RAMitchell avatar Oct 28 '21 01:10 RAMitchell

Hi,

Thank you all for the suggestions. Apologies for not following up on this earlier. Was unable to spend time on this.

I'm following up on this PR to understand what changes are finally being planned for the 1.6 release and if I can contribute towards it, I'd like to know how I can be of help.

As for the suggestion of storing keys, my colleague @bhatturam had already suggested something similar by storing the "key" column in one of the MetaInfo fields and then loading the relevant feature values from a look up dataframe. However, we couldn't find a suitable field of int (or long) type that can be used (only floats were available which would not be sufficient for larger datasets to store the index/key column). Would love to hear your thoughts.

Thanks again.

s-ravichandran avatar Dec 15 '21 16:12 s-ravichandran

Thanks for the patience. I will focus on this feature once I can clean up some WIP items. For this feature my preference is either we integrate it fully into the native xgboost library, or use only the Python package. Will get back to this as soon as possible.

trivialfis avatar Dec 28 '21 09:12 trivialfis

Quick update: I'm moving the implementation into C++.

trivialfis avatar Jan 08 '22 06:01 trivialfis

@trivialfis Is there anything I can help to move this feature forward?

hcho3 avatar Feb 07 '22 22:02 hcho3

Hi, sorry for the delay.
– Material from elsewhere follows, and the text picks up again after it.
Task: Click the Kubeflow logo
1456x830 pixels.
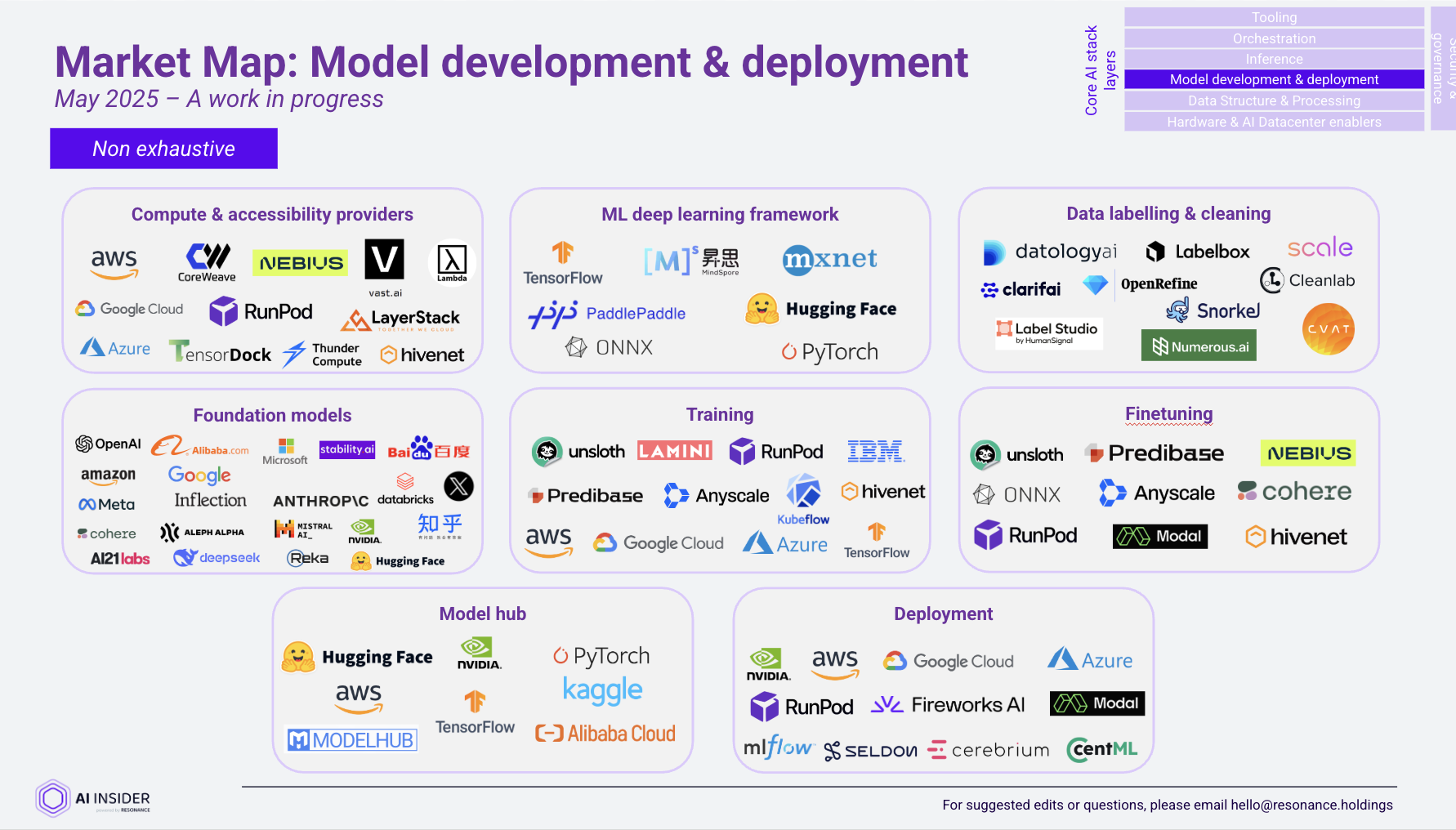Action: click(803, 499)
I'm reading the paper, is the sign for the regularization term in the objective correct?

trivialfis avatar Feb 09 '22 13:02 trivialfis

@s-ravichandran Could you please take a look into https://github.com/dmlc/xgboost/pull/7640 and try it on your datasets?
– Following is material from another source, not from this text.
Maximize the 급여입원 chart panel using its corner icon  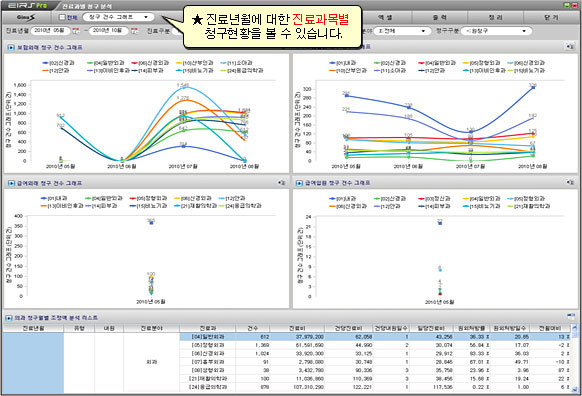tap(570, 183)
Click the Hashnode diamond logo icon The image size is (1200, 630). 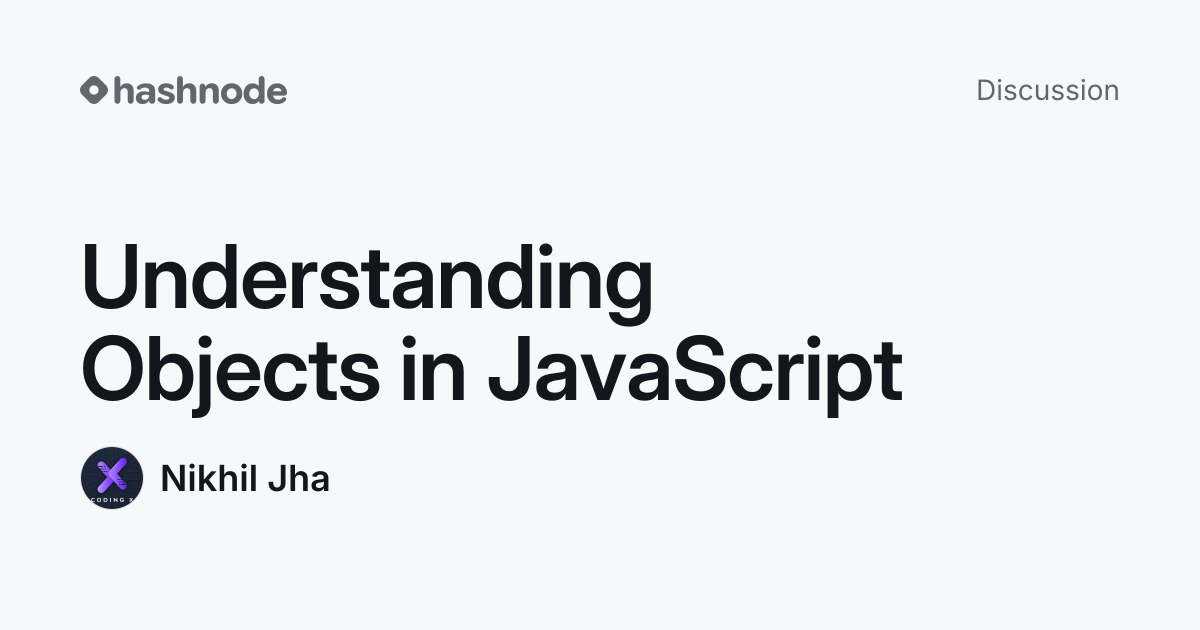point(94,90)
trivialfis avatar Feb 10 '22 15:02 trivialfis

Hi, sorry for the delay. I'm reading the paper, is the sign for the regularization term in the objective correct?

Hi there, I had the same confusion when I was reading the paper as well. I did some testing using UCI Adult dataset - after modifying the signs in the objective, the fairness measure (disparate impact) does seem more steadily improving over increasing 'mu' (fair regularization strength).

Looking forward to learn more from the author!

f9779 avatar Feb 10 '22 19:02 f9779

@s-ravichandran Could you please take a look into #7640 and try it on your datasets?

Thanks a lot for working on this @trivialfis and apologies for the delay in response.

Will take this up and post an update in a couple of days.

s-ravichandran avatar Feb 14 '22 06:02 s-ravichandran

Hi, sorry for the delay. I'm reading the paper, is the sign for the regularization term in the objective correct?

Hi there, I had the same confusion when I was reading the paper as well. I did some testing using UCI Adult dataset - after modifying the signs in the objective, the fairness measure (disparate impact) does seem more steadily improving over increasing 'mu' (fair regularization strength).

Looking forward to learn more from the author!

Will double-check and get back. I remember encountering a similar scenario. Will provide an update with some clarity on the signs soon @f9779 and @trivialfis

Thanks for bringing this up!

s-ravichandran avatar Feb 14 '22 06:02 s-ravichandran

Hi, any update on this?

trivialfis avatar Mar 13 '22 17:03 trivialfis

Hi, any update on this?

trivialfis avatar Oct 10 '22 05:10 trivialfis

Hi,

Apologies for the delay. Had been unable to spend time on this.

I'll try and close this in the next week or 2

s-ravichandran avatar Oct 27 '22 08:10 s-ravichandran